[Task goal] Report every line of the data where the string "agent" appears.

[Data records]
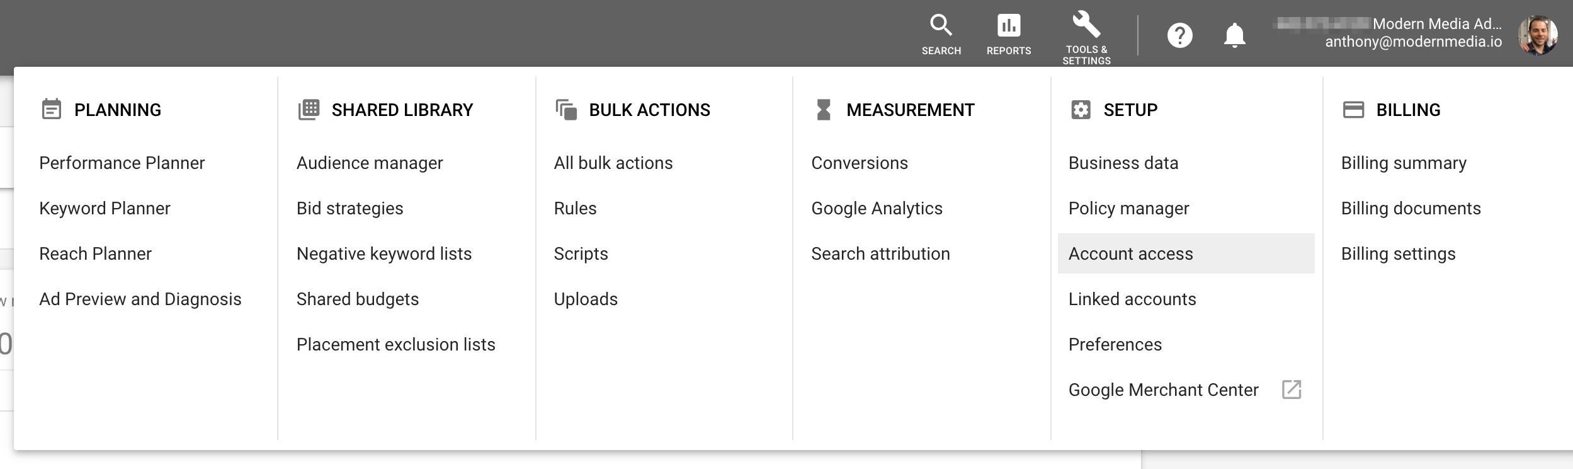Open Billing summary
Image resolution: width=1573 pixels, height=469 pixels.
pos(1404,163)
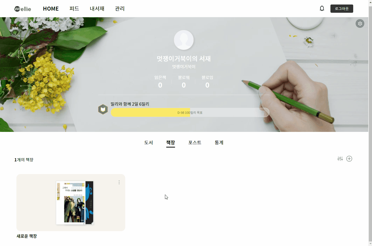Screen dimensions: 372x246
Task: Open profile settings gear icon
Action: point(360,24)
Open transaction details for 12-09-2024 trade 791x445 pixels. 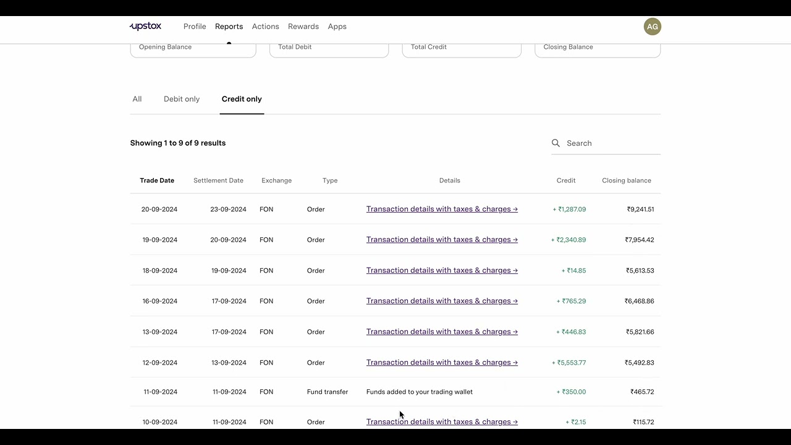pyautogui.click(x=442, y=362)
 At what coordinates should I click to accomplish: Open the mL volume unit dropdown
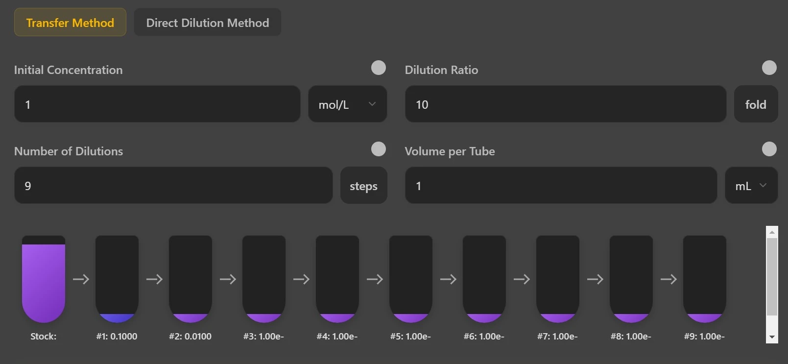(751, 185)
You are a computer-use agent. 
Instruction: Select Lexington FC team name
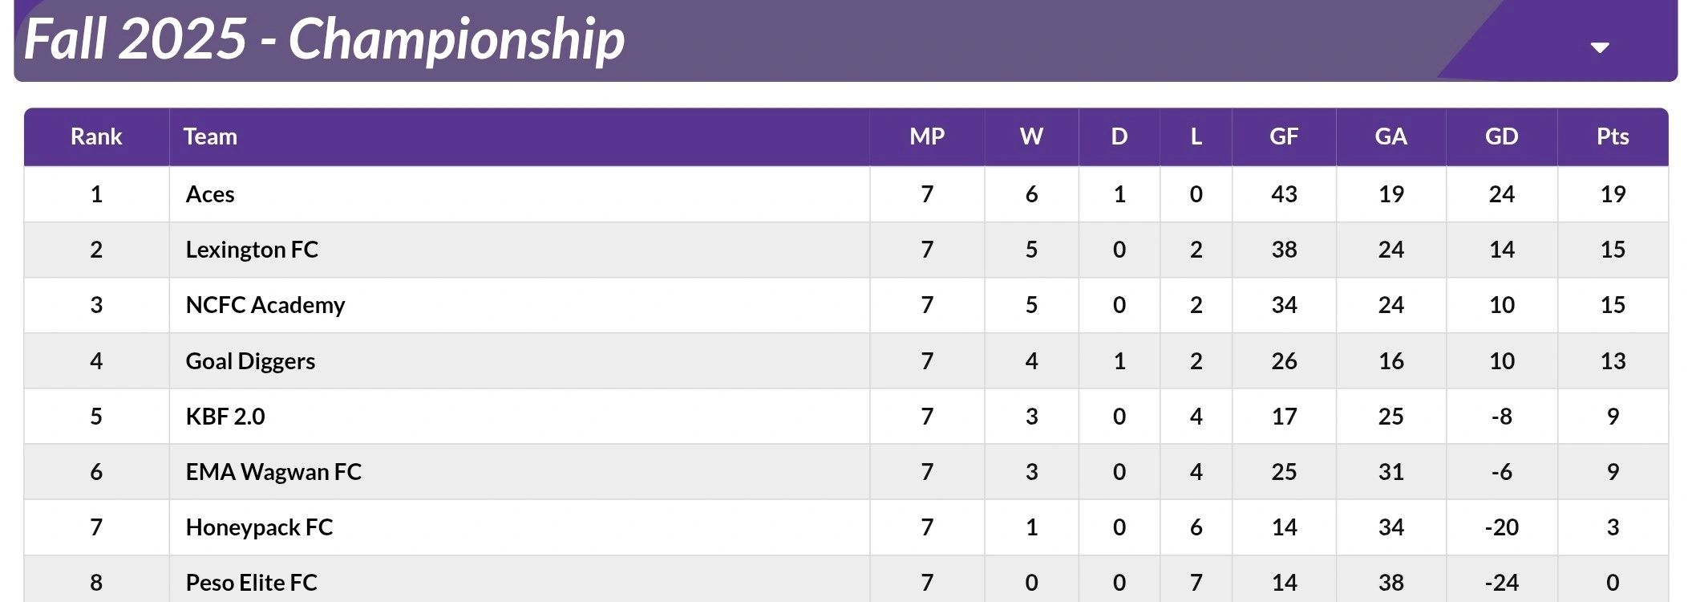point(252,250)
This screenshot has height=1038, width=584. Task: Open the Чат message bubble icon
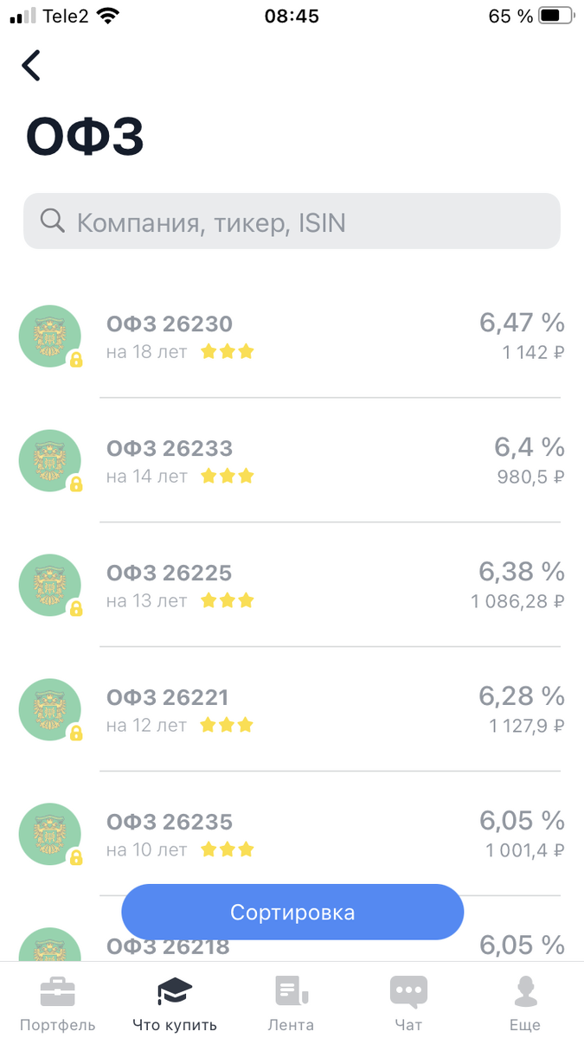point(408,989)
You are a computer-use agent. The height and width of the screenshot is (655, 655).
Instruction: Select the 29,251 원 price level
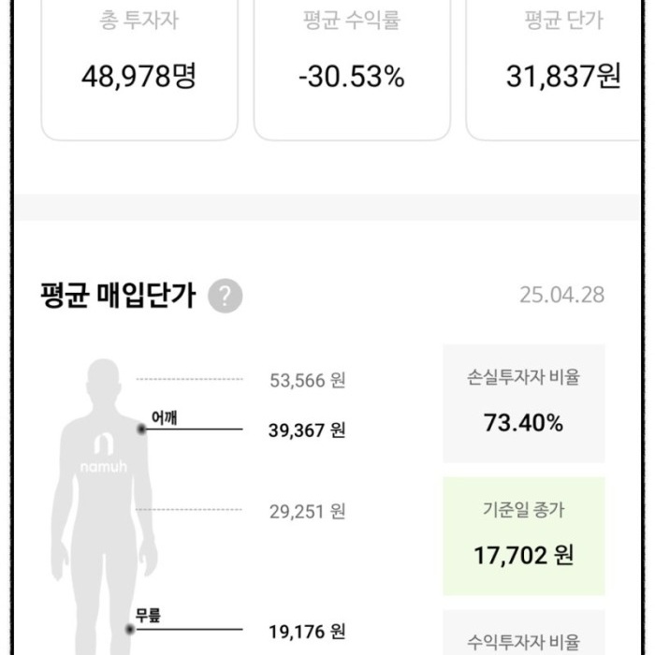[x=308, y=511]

...

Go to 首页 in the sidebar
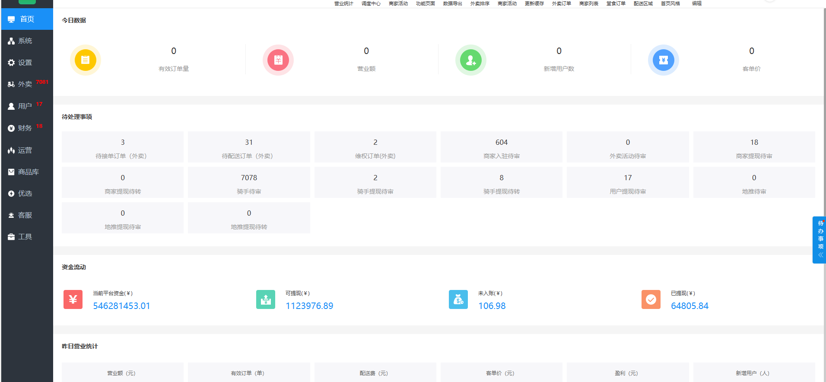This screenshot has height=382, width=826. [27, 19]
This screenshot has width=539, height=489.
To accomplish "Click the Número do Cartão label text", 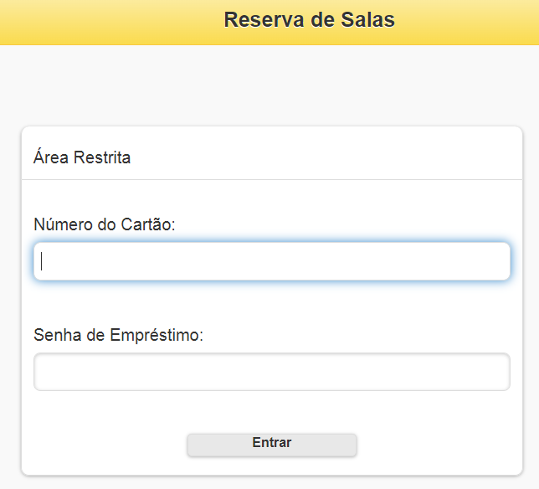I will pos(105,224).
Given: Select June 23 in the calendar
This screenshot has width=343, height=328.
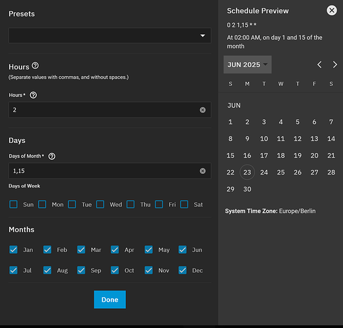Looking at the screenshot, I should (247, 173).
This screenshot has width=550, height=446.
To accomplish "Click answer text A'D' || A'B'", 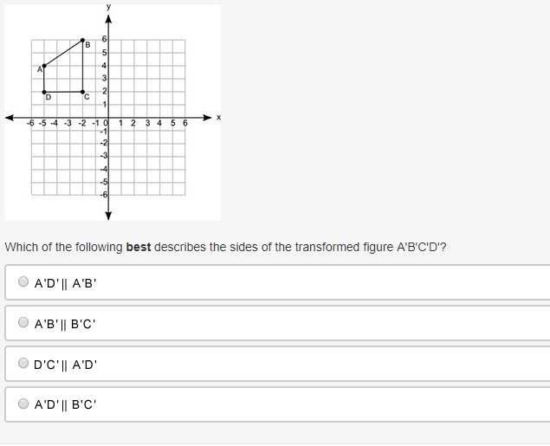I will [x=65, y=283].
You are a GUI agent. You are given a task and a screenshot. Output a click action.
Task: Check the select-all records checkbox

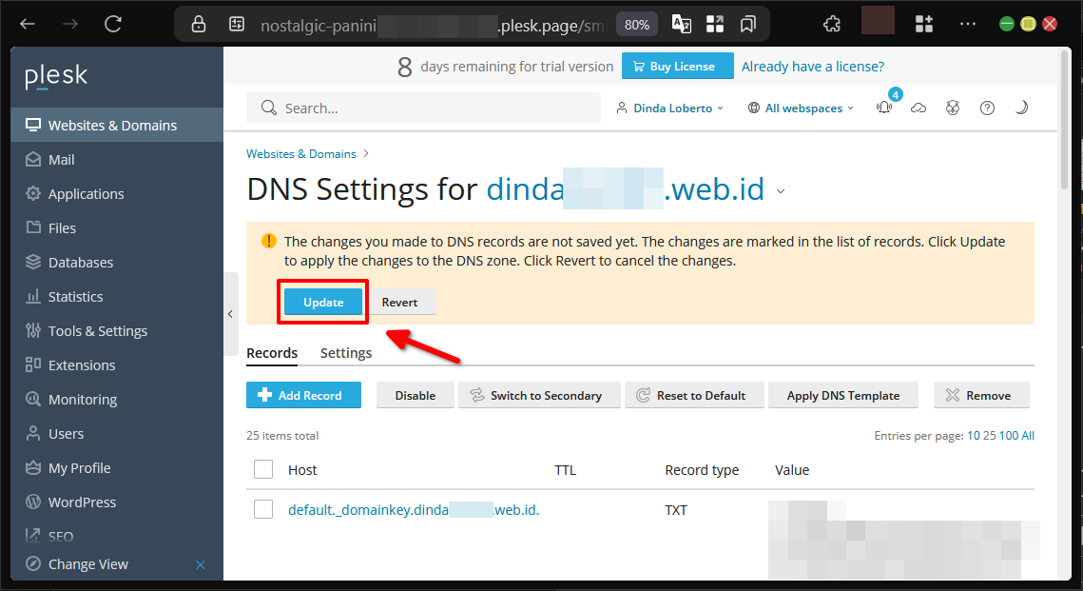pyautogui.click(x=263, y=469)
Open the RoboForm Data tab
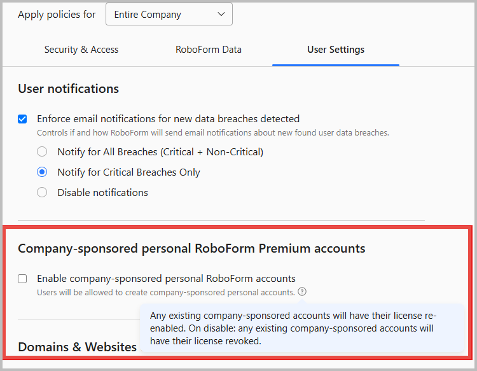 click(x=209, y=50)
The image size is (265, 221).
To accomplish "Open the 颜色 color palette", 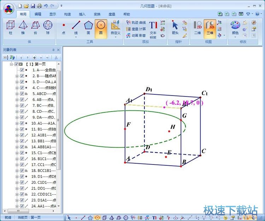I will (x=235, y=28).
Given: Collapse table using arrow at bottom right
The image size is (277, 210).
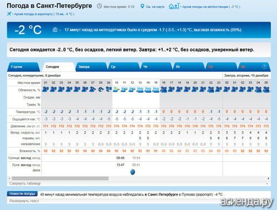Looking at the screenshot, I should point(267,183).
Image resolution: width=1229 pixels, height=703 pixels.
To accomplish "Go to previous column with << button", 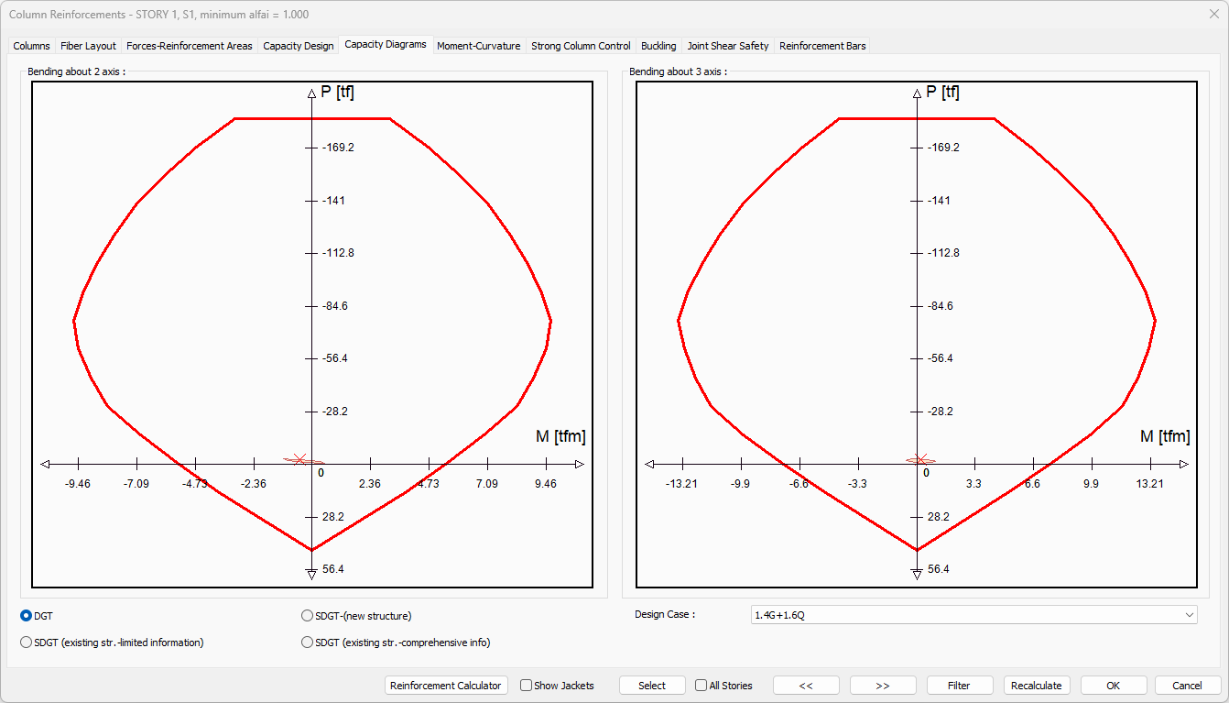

[Output for this task]
You are a computer-use agent. 
You are a computer-use agent. The height and width of the screenshot is (655, 655).
You are a GUI agent. You are given a task and a screenshot. Output a click action.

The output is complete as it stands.